• [Required task]:
From the rows below, copy out each line that contains the string "This".

Entries from a dataset:
* Start *

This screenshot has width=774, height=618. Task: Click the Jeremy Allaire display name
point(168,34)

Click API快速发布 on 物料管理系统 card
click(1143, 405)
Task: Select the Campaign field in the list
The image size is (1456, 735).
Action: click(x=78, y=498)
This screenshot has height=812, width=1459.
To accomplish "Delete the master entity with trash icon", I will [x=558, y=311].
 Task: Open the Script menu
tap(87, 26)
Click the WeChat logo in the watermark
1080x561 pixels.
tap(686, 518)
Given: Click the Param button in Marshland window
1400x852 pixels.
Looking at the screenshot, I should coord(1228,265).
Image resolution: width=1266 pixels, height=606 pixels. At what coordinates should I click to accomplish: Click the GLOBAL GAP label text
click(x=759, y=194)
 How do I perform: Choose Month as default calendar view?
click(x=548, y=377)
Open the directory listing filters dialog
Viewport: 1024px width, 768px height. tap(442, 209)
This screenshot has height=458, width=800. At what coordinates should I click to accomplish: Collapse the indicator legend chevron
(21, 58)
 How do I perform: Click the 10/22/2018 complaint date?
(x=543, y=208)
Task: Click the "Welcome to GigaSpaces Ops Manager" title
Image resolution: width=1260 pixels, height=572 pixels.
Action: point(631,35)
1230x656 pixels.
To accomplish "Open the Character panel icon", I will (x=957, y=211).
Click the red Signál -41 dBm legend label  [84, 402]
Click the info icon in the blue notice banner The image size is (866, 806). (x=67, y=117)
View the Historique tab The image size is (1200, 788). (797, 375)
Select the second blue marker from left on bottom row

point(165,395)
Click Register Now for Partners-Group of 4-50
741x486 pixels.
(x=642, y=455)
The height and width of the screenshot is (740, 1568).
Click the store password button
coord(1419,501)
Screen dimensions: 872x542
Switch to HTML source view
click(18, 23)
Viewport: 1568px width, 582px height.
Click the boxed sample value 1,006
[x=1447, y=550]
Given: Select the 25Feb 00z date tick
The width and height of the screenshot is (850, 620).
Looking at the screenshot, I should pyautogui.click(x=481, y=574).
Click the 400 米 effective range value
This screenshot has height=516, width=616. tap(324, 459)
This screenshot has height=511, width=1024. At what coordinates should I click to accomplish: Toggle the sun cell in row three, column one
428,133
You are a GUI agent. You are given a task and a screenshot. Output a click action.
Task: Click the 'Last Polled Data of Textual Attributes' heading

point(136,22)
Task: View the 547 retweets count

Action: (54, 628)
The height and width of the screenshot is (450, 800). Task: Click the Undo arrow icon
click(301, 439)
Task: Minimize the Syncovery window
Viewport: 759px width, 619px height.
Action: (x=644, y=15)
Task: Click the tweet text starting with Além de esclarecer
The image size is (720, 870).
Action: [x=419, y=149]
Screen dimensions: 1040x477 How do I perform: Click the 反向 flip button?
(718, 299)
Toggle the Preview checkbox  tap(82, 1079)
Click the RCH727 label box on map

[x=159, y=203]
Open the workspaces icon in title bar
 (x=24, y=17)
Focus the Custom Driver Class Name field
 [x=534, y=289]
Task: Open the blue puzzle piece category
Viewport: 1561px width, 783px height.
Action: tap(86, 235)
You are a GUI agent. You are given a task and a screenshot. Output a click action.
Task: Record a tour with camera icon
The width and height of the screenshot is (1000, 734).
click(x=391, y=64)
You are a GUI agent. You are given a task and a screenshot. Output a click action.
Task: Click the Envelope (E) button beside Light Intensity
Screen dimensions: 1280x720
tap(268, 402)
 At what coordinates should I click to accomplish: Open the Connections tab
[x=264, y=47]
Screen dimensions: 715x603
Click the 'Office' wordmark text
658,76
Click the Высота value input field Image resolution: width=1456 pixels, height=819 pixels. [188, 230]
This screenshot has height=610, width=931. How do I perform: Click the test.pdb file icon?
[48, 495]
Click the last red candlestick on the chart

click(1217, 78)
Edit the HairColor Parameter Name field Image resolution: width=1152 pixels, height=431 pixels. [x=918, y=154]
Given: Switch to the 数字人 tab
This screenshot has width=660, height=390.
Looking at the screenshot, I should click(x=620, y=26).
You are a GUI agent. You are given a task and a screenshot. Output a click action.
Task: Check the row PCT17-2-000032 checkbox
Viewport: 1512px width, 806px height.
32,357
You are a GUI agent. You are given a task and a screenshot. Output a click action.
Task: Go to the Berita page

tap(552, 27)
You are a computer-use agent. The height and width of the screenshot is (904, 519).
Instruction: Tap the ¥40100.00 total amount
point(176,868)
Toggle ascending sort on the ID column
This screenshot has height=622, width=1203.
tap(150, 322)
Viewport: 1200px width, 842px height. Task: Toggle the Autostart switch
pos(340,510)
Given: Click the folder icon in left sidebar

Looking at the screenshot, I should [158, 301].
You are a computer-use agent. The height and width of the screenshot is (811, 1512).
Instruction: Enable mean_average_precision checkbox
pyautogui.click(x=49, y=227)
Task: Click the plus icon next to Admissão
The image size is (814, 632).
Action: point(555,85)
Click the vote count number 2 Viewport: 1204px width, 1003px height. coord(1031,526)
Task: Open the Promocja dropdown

* End *

• [Correct answer]:
This screenshot has width=774, height=618. Task: Click the Jeremy Allaire display name
This screenshot has height=812, width=1459.
This screenshot has height=458, width=800. At what coordinates should I click to accomplish: Collapse the indicator legend chevron
This screenshot has height=516, width=616. tap(324, 459)
This screenshot has height=511, width=1024. At what coordinates should I click to accomplish: Toggle the sun cell in row three, column one
This screenshot has height=610, width=931. How do I perform: Click the test.pdb file icon?
This screenshot has width=660, height=390.
This screenshot has height=622, width=1203.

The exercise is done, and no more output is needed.